OBIETTIVI:
a – Cita il passo dell'insegnamento del Dalai Lama che comincia con "Insegnamenti conferiti a" e prosegue fino a "2015. Sesta parte.".
b – Scrivi il seguito dell'insegnamento del Dalai Lama, riprendendo dopo la sua ultima frase.

DOCUMENTO:
___

6 – Sua Santità il XIV Dalai Lama Tenzin Gyatso: Il Buddismo, la via della ragione.
Insegnamenti conferiti a Dharamsala, India, da Sua Santità il XIV Dalai Lama Tenzin Gyatso per il “CioTrul Du Cen”, il Giorno dei Miracoli, 5 marzo 2015. Sesta parte.
Sua Santità il XIV Dalai Lama Tenzin Gyatso
Ci sono diverse versioni dei sutra della perfezione della saggezza. Secondo il numero di strofe che li compongono, si parla di perfezione della saggezza in centomila, ventimila, ottomila e così via, ma in tutti c’è una presentazione della ‘base’ (Tutti i fenomeni appartenenti alla nostra realtà di base, di partenza, o ordinari.) come gli aggregati, le sorgenti sensoriali e così via, poi del sentiero (Il processo attraverso il quale si consegue la buddhità.) come i sentieri, i terreni, i 37 fattori dell’illuminazione https://www.sangye.it/altro/?p=6946 e così via, e infine vengono presentati i frutti (Il processo attraverso il quale si consegue la buddhità.) come le buone qualità di realizzazione e abbandono e così via.

___

ESTRATTO DEL DATASET:
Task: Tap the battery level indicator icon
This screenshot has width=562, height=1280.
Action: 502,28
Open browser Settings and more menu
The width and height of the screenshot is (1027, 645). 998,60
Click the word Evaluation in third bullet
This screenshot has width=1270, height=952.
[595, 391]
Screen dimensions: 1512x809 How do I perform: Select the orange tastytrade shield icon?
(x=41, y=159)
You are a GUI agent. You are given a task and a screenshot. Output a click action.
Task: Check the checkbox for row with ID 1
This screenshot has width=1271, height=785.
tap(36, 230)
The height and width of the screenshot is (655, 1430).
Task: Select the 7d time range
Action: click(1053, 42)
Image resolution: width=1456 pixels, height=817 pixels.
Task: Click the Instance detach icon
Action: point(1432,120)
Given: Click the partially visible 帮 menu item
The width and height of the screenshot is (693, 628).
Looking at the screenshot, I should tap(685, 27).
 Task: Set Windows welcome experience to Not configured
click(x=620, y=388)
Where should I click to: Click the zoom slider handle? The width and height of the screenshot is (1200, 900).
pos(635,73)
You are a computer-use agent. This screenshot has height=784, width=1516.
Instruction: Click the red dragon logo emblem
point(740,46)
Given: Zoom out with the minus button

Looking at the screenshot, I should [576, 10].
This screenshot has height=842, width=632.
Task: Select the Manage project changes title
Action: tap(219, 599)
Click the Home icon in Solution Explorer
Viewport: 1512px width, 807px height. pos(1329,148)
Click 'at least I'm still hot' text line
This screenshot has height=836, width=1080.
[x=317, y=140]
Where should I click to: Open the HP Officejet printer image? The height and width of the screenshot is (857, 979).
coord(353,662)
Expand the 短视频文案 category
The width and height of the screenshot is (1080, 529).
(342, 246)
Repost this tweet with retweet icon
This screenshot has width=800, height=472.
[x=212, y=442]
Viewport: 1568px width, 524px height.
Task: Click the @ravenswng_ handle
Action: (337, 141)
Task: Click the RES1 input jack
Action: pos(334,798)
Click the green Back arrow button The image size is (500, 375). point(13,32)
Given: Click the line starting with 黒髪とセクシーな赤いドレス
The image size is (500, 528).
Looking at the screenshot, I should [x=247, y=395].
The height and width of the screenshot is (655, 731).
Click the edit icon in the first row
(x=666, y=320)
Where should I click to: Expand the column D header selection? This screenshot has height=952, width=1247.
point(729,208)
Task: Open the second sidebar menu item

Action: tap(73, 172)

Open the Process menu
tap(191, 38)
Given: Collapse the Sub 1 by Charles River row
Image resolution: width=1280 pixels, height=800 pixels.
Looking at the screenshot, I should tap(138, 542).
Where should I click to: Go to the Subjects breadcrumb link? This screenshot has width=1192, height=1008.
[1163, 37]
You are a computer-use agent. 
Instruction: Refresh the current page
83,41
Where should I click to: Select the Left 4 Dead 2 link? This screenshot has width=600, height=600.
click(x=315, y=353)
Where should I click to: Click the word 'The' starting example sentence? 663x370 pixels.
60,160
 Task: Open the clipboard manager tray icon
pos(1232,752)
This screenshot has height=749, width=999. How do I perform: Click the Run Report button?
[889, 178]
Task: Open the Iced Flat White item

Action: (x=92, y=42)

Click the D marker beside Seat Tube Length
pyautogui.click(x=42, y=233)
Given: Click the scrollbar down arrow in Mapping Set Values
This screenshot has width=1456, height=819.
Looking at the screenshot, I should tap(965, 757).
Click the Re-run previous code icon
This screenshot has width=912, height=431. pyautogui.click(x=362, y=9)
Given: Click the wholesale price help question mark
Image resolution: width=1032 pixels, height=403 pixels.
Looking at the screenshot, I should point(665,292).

___

RISPOSTE:
a –
Insegnamenti conferiti a Dharamsala, India, da Sua Santità il XIV Dalai Lama Tenzin Gyatso per il “CioTrul Du Cen”, il Giorno dei Miracoli, 5 marzo 2015. Sesta parte.

b –
Tutta questa presentazione dettagliata della varietà dei fenomeni viene alla fine riassunta dicendo che i fenomeni sono tutti mere designazioni, mere costruzioni concettuali e linguistiche la cui natura ultima è quella di mancare di esistenza inerente; si spiega cioè il concetto di vacuità.
Quando recitiamo il ‘Sutra del cuore’ dovremmo ricordarci di queste spiegazioni e quando arriviamo al punto che dice: “la vacuità è forma, la forma è vuota”, dovremmo ricordarci che con il termine ‘forma’ non si intende solo l’aggregato della forma e le forme grossolane, ma esso illustra anche tutti gli altri fenomeni appartenenti alla ‘base’ come i cinque aggregati, le sei sorgenti sensoriali con i loro rispettivi oggetti e così via. Tutti questi sono oggetti grossolani, che noi sperimentiamo continuamente, e che vengono mentalmente posti come ‘base di caratteristiche’ chiamata substratum (substratum: qualsiasi fenomeno in riferimento al quale si afferma il predicato o le caratteristiche e i modi di esistere).
Quando poi quando recitiamo i seguenti versi: “la forma non è altro che vacuità e la vacuità non è altro che forma” dovremmo pensare che queste parole illustrano il concetto di ‘due verità, una stessa entità’ cioè il fatto che in relazione ad una stessa entità, il substratum, esistono tutte e due le verità, ovvero si identifica la natura delle ‘due verità’ come essere quella di due facce di una stessa entità.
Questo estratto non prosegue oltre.